Casa Feliz apartments, 1201 E. Drachman St., could be sold to the University of Arizona for $5.1 million pending Arizona Board of Regents approval on Thursday.

"We can see that, once again, demand for housing on campus will be very high," said James Van Arsdel, Residence Life director. "They (the owners) heard that we were tight on space, and they came to us. We're one community and people talk with each other."

But Van Arsdel was quick to say that UA officials are still brainstorming about Casa Feliz's future, and no plans have been finalized.

He said Residence Life officials would like to see the apartments prepared for students by fall. Their plan, however, requires Regents approval by May - allowing time to convert the complex's 138 units for student use.

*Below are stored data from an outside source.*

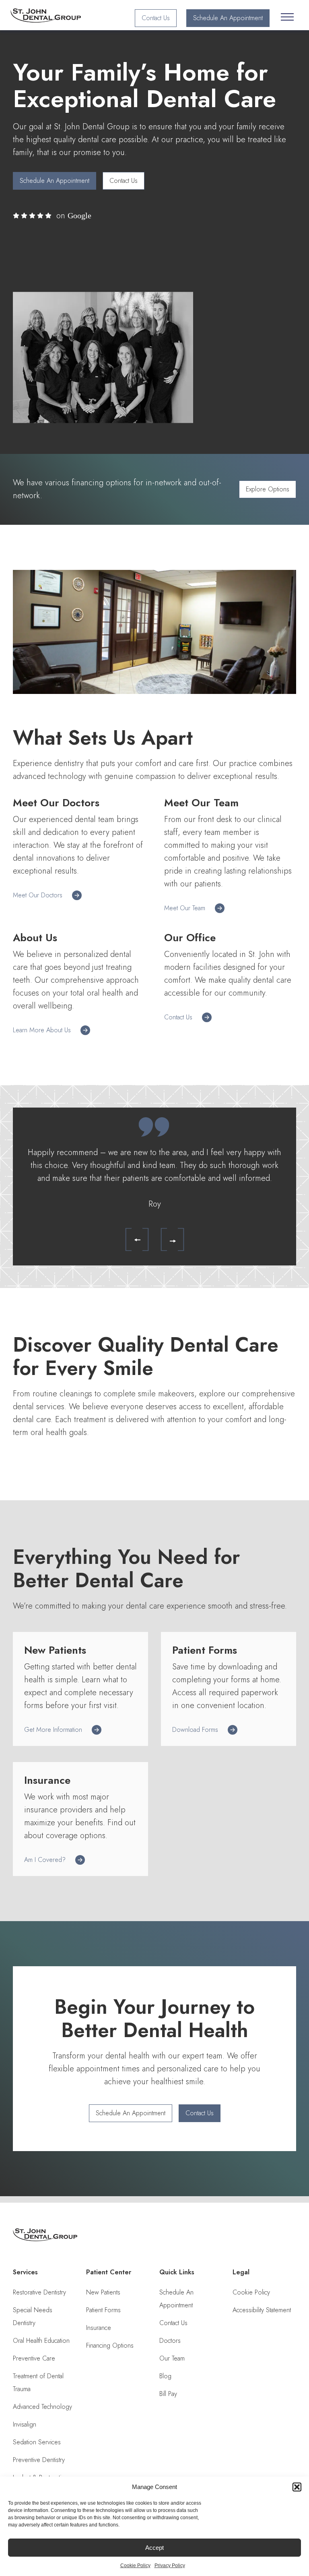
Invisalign (24, 2424)
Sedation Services (37, 2442)
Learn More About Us (42, 1030)
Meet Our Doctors (37, 895)
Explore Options (267, 489)
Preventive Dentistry (39, 2459)
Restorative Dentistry (39, 2292)
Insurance (98, 2327)
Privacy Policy (169, 2565)
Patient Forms (103, 2310)
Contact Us (156, 18)
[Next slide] (165, 1237)
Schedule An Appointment (228, 18)
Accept (154, 2547)
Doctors (170, 2340)
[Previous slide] (130, 1237)
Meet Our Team (184, 908)
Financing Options (110, 2345)
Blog (165, 2376)
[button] (297, 2487)
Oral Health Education (41, 2340)
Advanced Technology (42, 2406)
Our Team (172, 2358)
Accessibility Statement (262, 2310)
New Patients (103, 2292)
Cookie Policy (135, 2565)
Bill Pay (168, 2393)
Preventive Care (34, 2358)
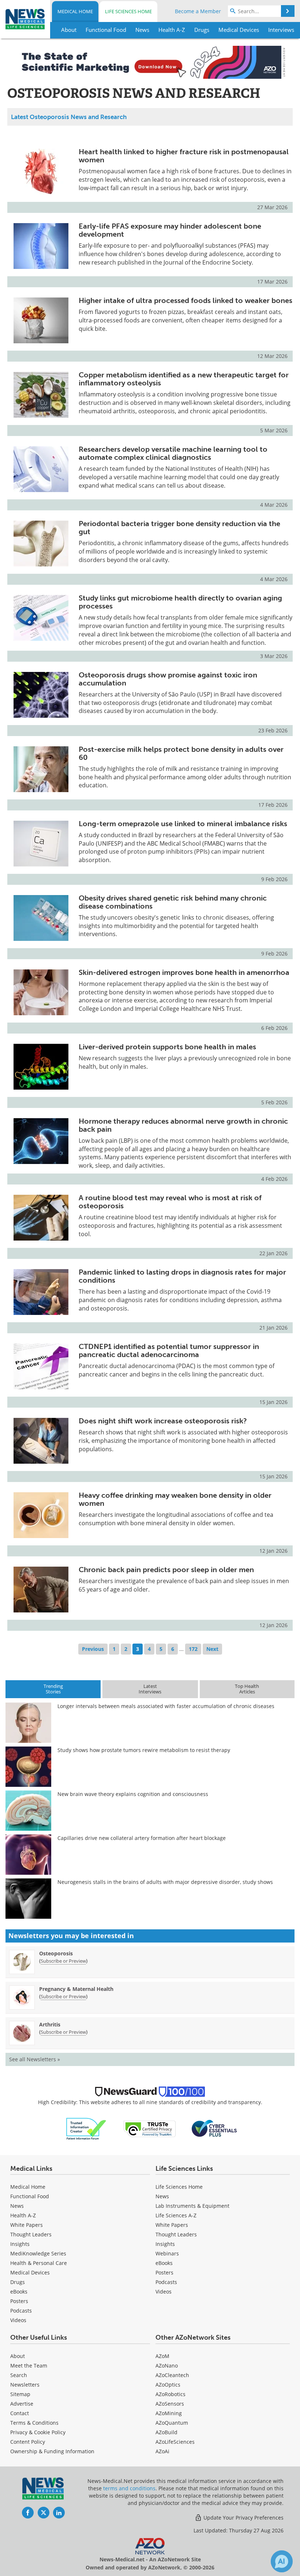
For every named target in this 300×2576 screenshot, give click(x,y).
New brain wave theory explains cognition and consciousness (132, 1793)
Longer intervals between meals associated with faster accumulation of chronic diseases (165, 1706)
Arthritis (49, 2024)
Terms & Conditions (34, 2422)
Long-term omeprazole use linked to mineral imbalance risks (183, 823)
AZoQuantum (171, 2422)
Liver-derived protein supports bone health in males (167, 1046)
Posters (19, 2301)
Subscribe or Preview (63, 1961)
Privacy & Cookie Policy (37, 2432)
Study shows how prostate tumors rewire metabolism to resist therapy (143, 1750)
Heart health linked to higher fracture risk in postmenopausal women (184, 155)
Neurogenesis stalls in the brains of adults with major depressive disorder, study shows (165, 1881)
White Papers (26, 2224)
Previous (93, 1648)
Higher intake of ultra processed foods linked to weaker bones (185, 300)
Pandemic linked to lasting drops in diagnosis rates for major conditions (182, 1276)
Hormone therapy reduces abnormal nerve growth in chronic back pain (183, 1125)
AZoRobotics (170, 2394)
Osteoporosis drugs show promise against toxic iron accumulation (168, 678)
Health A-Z (23, 2215)
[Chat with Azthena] (282, 2561)
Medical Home (75, 11)
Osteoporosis (56, 1953)
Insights (20, 2243)
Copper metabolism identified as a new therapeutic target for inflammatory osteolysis (184, 378)
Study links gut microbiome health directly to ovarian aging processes (180, 602)
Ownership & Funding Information (52, 2451)
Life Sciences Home (128, 11)
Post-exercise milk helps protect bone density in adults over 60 (181, 753)
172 (193, 1648)
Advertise (21, 2403)
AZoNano (166, 2365)
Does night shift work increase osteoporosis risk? (163, 1420)
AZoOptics (167, 2384)
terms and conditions (129, 2488)
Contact (19, 2413)
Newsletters (25, 2384)
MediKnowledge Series (38, 2253)
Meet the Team (28, 2365)
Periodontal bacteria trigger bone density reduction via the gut (179, 527)
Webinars (167, 2253)
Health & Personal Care (38, 2262)
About (17, 2356)
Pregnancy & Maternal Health (76, 1988)
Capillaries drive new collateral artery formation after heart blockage (141, 1837)
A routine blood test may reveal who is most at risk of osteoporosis (170, 1201)
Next (212, 1648)
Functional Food (29, 2196)
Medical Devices (30, 2272)
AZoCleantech (172, 2375)
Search (18, 2375)
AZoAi (162, 2451)
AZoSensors (169, 2403)
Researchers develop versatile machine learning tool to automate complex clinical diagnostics (173, 453)
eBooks (18, 2291)
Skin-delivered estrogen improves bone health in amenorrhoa (184, 972)
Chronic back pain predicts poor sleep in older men (166, 1569)
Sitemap (20, 2394)
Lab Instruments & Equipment (192, 2205)
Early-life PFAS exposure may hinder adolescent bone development (170, 230)
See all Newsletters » (34, 2059)
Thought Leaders (31, 2234)
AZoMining (168, 2413)
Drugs (17, 2282)
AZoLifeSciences (175, 2441)
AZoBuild (166, 2432)
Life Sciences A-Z (175, 2215)
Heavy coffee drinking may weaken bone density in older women (175, 1499)
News (17, 2205)
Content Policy (27, 2441)
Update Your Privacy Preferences (243, 2517)
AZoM (162, 2356)
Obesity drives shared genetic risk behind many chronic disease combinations (173, 902)
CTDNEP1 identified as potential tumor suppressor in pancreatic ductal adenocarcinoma (169, 1350)
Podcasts (21, 2310)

"There is a huge amount of preparation that is required for something like this," Van Arsdel said, adding that Residence Life has to buy furniture for student rooms.

The units would immediately be made available to traditional students, but could eventually be used for family housing, Van Arsdel said. The cost of the complex would be absorbed by residents, he said.

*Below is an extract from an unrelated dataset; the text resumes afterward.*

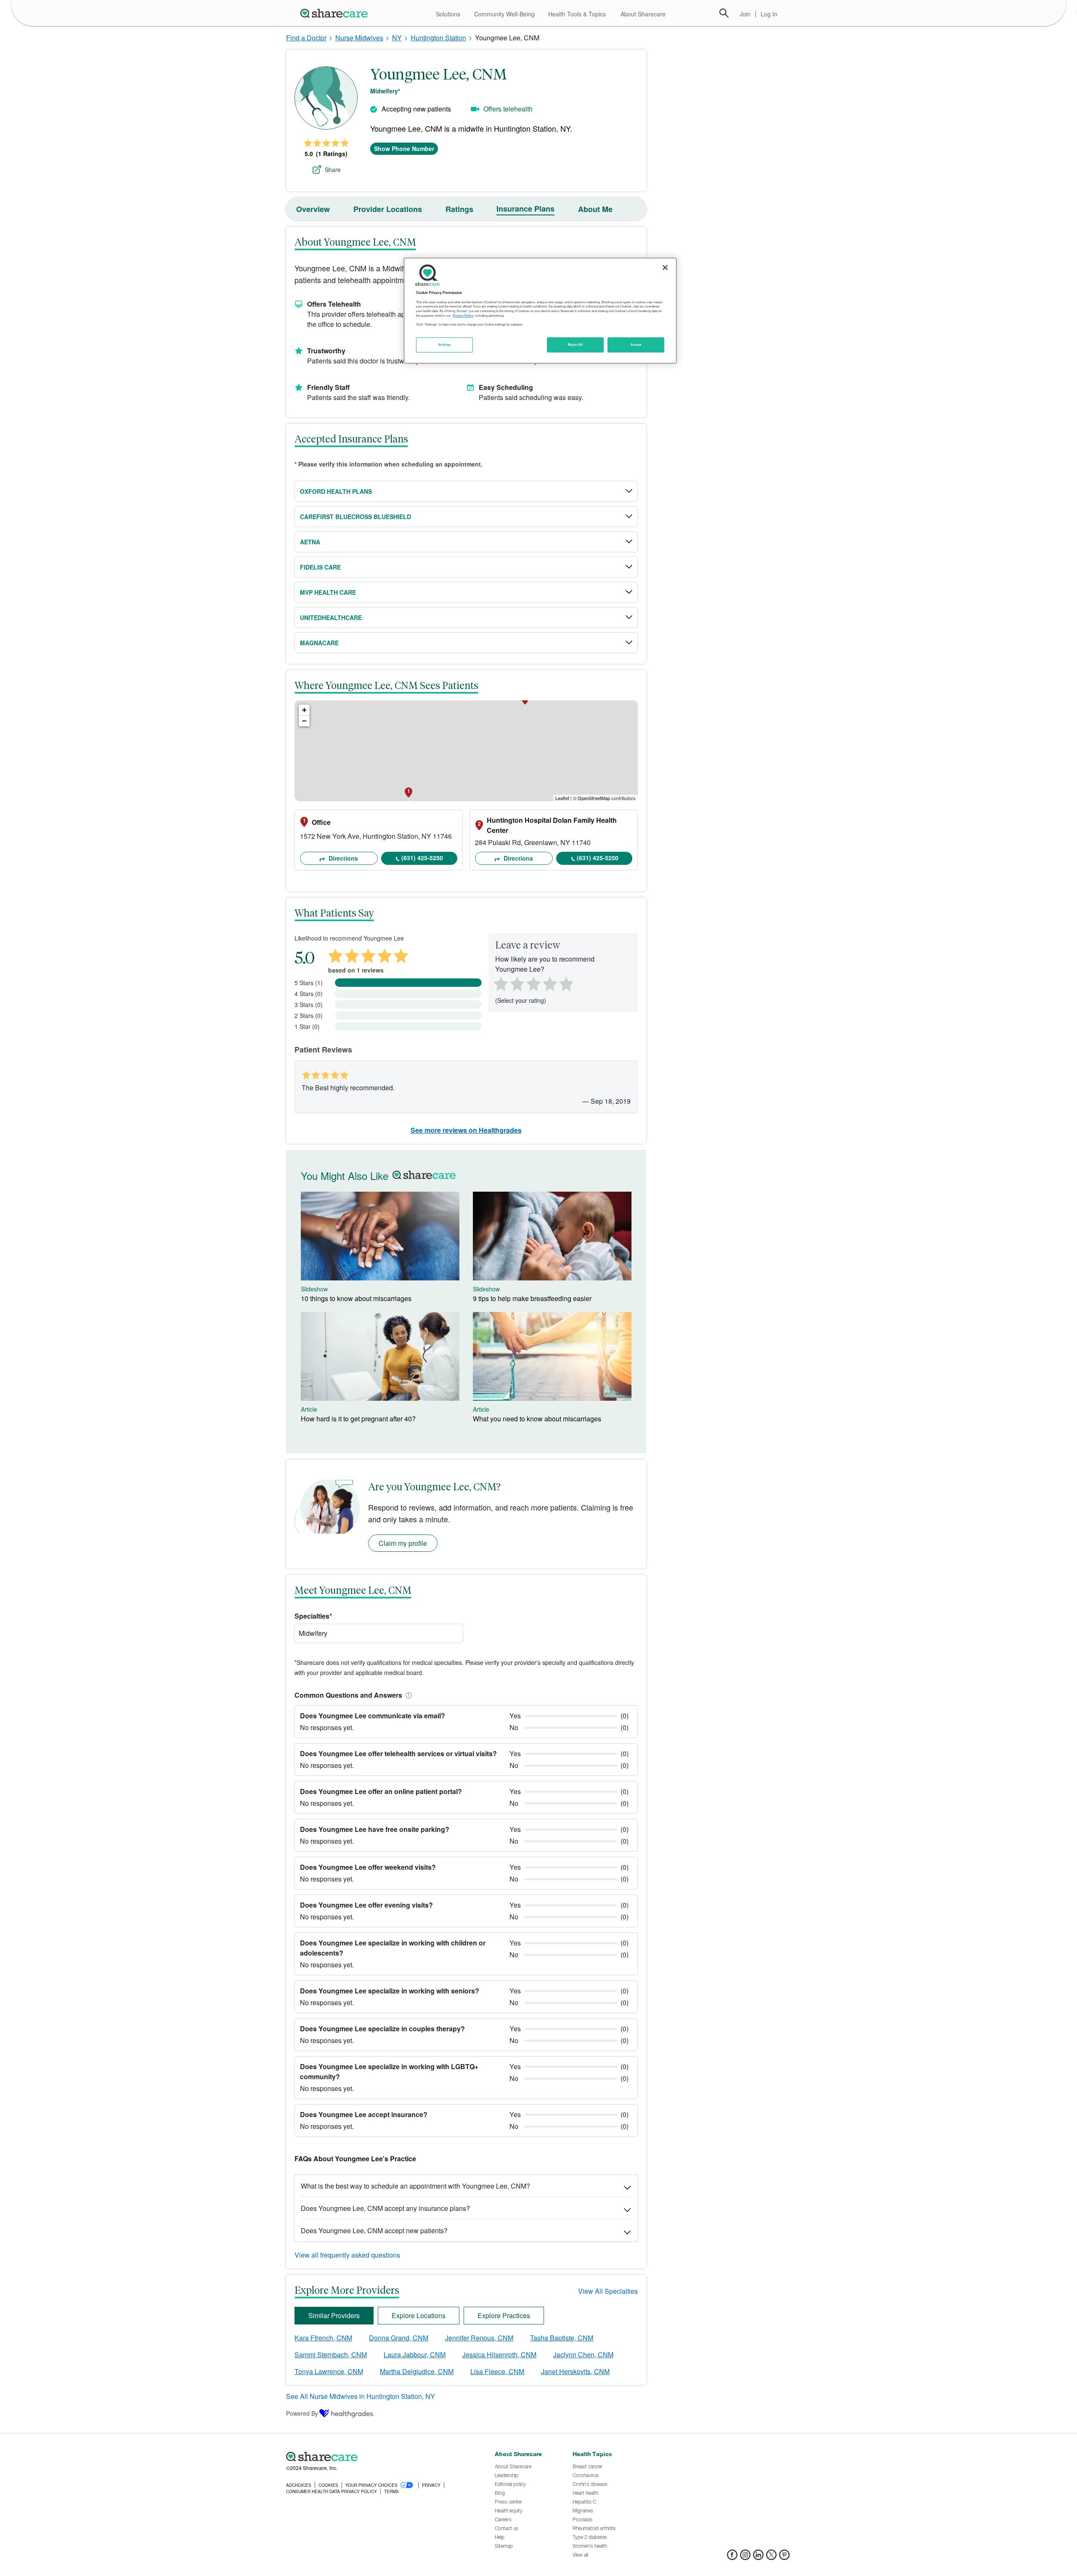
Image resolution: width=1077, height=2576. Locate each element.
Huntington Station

"Students who live in the residence halls create the funding for residence halls, " he said.

Still, other factors affecting the university's decision to purchase Casa Feliz revolve around monetary issues. A financial analysis performed by Residence Life and an appraisal of the complex will weigh in the official decision to move forward with plans.

Juanita Biazo, who has lived at Casa Feliz for 19 years, said the complex has been taken over by UA students. The increase in young people - combined with the owner's decision to raise rent - motivated Biazo's decision to move out this summer.

But Biazo said the UA's encroachment only speeds her departure.

"If I wasn't going to move, when that happened I would. I just wouldn't tolerate it" said Biazo, a former UA employee.